The festival, which ran from morning into the evening, featured music, craft and food vendors, activities for children, free admission to the Sand Point Lighthouse and Museum, booths and displays from the Teamsters Union, Delta County Search and Rescue Team and Dive Team, and much more.
The festival also featured the educational ship Inland Seas and sailing into Little Bay de Noc aboard the sailboat Friends Good Will.
Jason Raiche | Daily Press
Participants in the Friends Good Will sail-aways into Little Bay de Noc return to dock at the Escanaba Marina during the second annual Bays de Noc Maritime Festival Friday afternoon.
According to Friends Good Will Captain Adele Arlitt, the vessel is a recreation of a merchant vessel built in 1810 to haul materials and supplies across the Great Lakes. It was captured by the British at Fort Mackinac during the War of 1812, before returning to the hands of the U.S. after the defeat of the British at the Battle of Lake Erie.
The replica vessel was built in 2004 for the Michigan Maritime Museum in South Haven.
"We have it set up so that it is a Coast Guard inspected passenger vessel and we can take people out and show them what it was like to sail in the old days," she explained.
Arlitt said Friday's perfect weather made it an ideal day for sailing Friday, and those participating seemed to have a wonderful time. The vessel will continue its sail-aways into the bay today.
Amy Ocock, of Indiana, was in town visiting relatives and sailed aboard the Friends Good Will.
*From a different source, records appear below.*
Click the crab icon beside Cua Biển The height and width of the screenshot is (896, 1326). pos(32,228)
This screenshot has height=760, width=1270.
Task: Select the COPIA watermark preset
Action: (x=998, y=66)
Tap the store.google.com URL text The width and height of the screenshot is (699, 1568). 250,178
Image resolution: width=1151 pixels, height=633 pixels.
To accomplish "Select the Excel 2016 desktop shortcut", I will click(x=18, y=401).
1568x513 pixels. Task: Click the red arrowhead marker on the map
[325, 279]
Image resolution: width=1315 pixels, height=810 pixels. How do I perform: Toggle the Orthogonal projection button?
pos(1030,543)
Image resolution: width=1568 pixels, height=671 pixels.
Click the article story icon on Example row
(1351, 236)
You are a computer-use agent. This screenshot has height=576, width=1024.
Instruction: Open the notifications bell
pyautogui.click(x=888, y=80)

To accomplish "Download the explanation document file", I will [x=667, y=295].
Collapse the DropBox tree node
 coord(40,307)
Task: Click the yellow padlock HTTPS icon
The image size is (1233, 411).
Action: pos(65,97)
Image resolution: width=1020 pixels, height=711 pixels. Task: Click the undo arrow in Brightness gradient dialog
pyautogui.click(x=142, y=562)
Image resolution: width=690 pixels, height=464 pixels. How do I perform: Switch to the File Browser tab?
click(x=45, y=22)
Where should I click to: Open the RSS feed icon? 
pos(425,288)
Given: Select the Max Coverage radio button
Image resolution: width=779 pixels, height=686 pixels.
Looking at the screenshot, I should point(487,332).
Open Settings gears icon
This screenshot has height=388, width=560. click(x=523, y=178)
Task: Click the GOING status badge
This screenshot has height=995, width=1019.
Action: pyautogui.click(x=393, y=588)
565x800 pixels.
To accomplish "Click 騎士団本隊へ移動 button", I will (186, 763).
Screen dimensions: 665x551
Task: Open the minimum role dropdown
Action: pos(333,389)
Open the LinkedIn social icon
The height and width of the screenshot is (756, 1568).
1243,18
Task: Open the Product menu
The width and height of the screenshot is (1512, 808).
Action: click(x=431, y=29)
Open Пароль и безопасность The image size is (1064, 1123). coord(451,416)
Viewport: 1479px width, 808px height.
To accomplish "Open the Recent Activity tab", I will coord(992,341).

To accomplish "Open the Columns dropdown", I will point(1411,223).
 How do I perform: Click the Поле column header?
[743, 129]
"We came specifically for the boat ride," said Ocock. "The captain was nice. She explained in child-friendly terms to my daughter how you go about making boats sail, so that was nice."
Mary Sanclemente, a native of Rapid River who now resides in California, was waiting to board the Friends Good Will and said she enjoyed looking at the craft booths and going into the lighthouse, which she had never visited before.
"I just think it's great that they bring things like this into the area," she said. "I grew up in Rapid River, and when I was young, we never had anything like this."
Maria Maniaci, one of the organizers for the festival, said the event drew in a nice-sized crowd.
"The turnout has been good, and we're looking forward to having this help build toward next year, when we have the two-day festival," she said.
Next year's Maritime Festival will coincide with the city of Escanaba's 150th anniversary, and will be held July 12-13, 2013.
"We're aiming at getting three vessels (next year)," said Maniaci. "The Inland Seas, of course, ... an historic vessel that does dockside tours, and another one to do sailing."
Maniaci said organizers are actively pursuing to bring the active U.S. Coast Guard Cutter Escanaba to the city sometime next year to coincide with the 150th celebration. The original cutter was sunk in 1943 by a torpedo in the North Atlantic doing escort duty, and many lives were lost.
"To commemorate the loss of those people and have the new Escanaba here would be phenomenal," she said.